Unfortunately, we often cannot provide that in one single snapshot. What you can do, is accumulate the changes from a snapshot listener, and react when you know the snapshots are in an acceptable state (whatever that means for you).

So maybe you could do this: listen with includeMetadata: true, accumulate snapshots into a document array, and when you see snapshots with fromCache: false and hasPendingWrites: false(not necessarily from one snapshot), you know the accumulated document array has only accepted changes, and the result is complete. Then you can react to the document array you built.

An example of accumulation: https://github.com/firebase/firebase-js-sdk/blob/master/packages/firestore/test/unit/api/document_change.test.ts#L58

I know this is a little confusing, because fromCache might not be the best name to use here. But because our snapshots are incremental, and if you really care about having a consistent and complete view of your result, you have to accumulate the snapshots yourself.

I hope I did a better job explaining this time, but let me know if you still find it confusing.

mesqueeb commented 4 years ago

@wu-hui I understand, and thank you for this information. I have one followup question though.

Basically to retrieve all docs initially from the server, I add includeMetadata: true and then check like so:

const gotAllServerData = fromCache == false && hasPendingWrites == false

then after I got all server data, I can only listen to the fromCache == false calls and ignore any triggers with fromCache == true || hasPendingWrites == true.

This seems like a good strategy, however, I wonder what will happen when the onSnapshot listener is opened in eg. a Capacitor/Electron environment and the client is actually offline.

In this case the the strategy above will always keep listening for local writes until the device comes online again, and I'm back to my duplicate update problem.

My questions are:

  1. is it safe to say I could opt to not care about fromCache at all, and only differentiate between hasPendingWrites true or false, to know if an update was made locally or not?
  2. is there a way I can replicate what will happen when onSnapshot is called in an offline environment? I could not find much on utils for testing firestore js sdk, and as you've seen in the repo I shared, I just directly have my node tests connect to firestore with the js sdk and run tests like that now. But I don't know how I could make it so I can test for what would happen when the client is offline (besides, manually switching off my own internet...)
wu-hui commented 4 years ago
  1. Yes, that should work.

  2. The closest thing is disableNetwork: https://firebase.google.com/docs/reference/js/firebase.firestore.Firestore#disablenetwork. I think this should suffice your need for automatic testing.

louisameline commented 4 years ago

Hi @wu-hui, I'm working with @mesqueeb on the Vuex-easy-firestore library and I have a complementary question about this.

Does hasPendingWrites === true on a snapshot always mean that its included changes come only from local?

For example, let's imagine that I make a write request to a document, and that it takes 5 seconds to perform.
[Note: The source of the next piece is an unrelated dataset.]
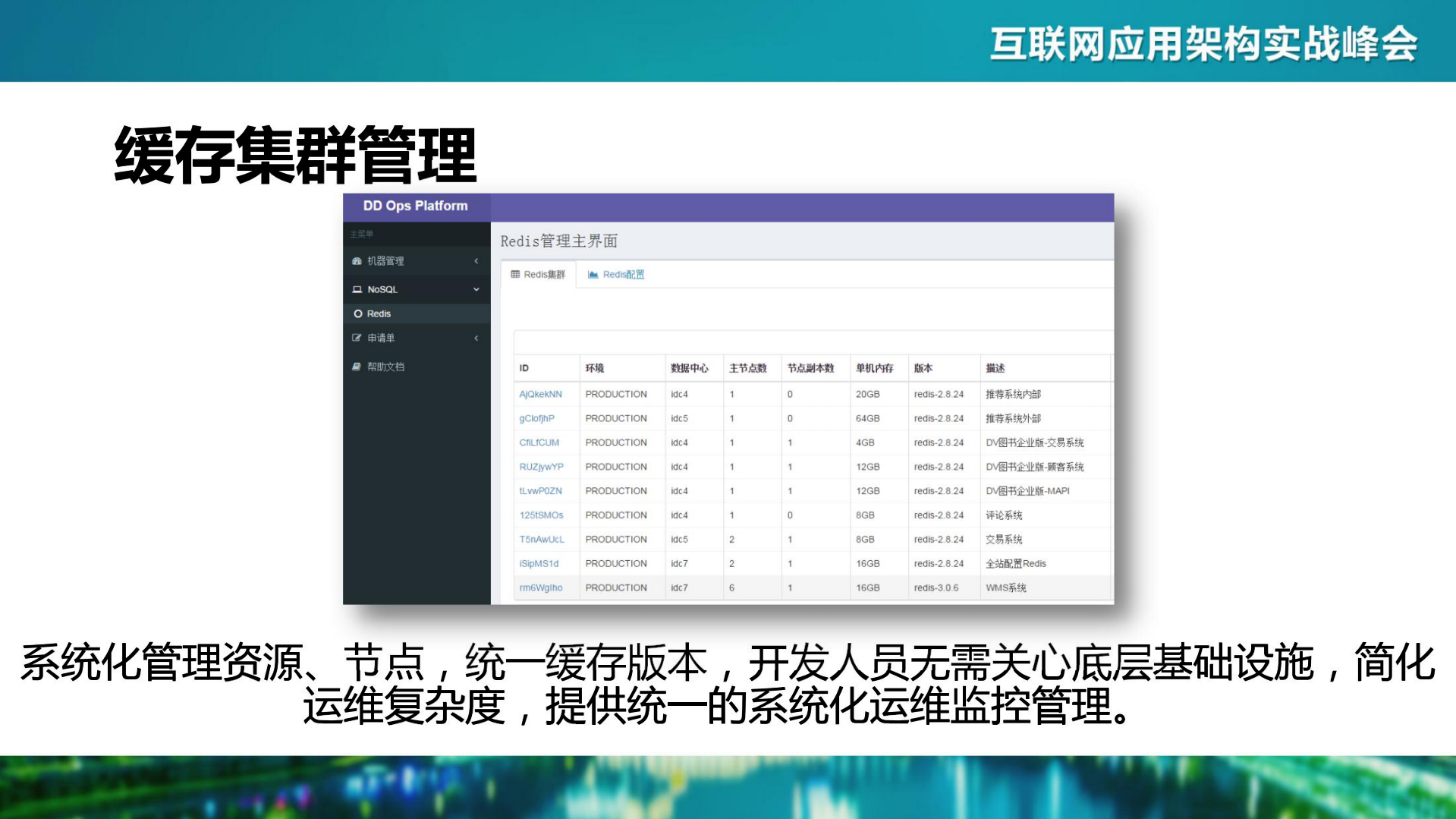Collapse the NoSQL menu via its chevron
The image size is (1456, 819).
click(476, 289)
If I get remote changes to that document from another client during these 5 seconds: will the incoming snapshot be tagged with hasPendingWrites === false?

My understanding from the doc is that in that case, the snapshot document will contain our not-yet-remotely-saved modifications, and so we should have hasPendingWrites === true

Right now, Mesqueeb is asking why we'd use fromCache at all if we can just write

// assuming `includeMetadataChanges` is `true`
if (docSnapshot.metadata.hasPendingWrites) {
  // this snapshot is only about changes that have been made locally,
  // we can safely ignore it completely
}

But I don't think we can?

wu-hui commented 4 years ago
if (docSnapshot.metadata.hasPendingWrites) {
  // Skip
}

skips any snapshots received before your local change is committed. Skipping might be a bad thing to do though, because you need accumulate to get the full result. You can skip reacting to that snapshot though.

If all you care about is not reacting to snapshots before your local change is committed, then hasPendingWrites should be good. Remember, you still need to accumulate snapshots.

louisameline commented 4 years ago

Thank you for the answer, it's clear.

  1. We definitely don't want to skip snapshots as we don't want to miss changes triggered by remote clients
  2. I don't think we need to accumulate, as our goal is not to know when something has finished, but rather to make sure we save every remote modifications into the local store (without triggering handlers unnecessarily about local changes)

I'm not sure why anyone would try to accumulate on their own though, isn't better to rely on the promise returned by Firestore? When it takes several snapshots to complete a request, I guess the SDK does this work of accumulation in order to resolve the promise at the right time? That was our assumption so far.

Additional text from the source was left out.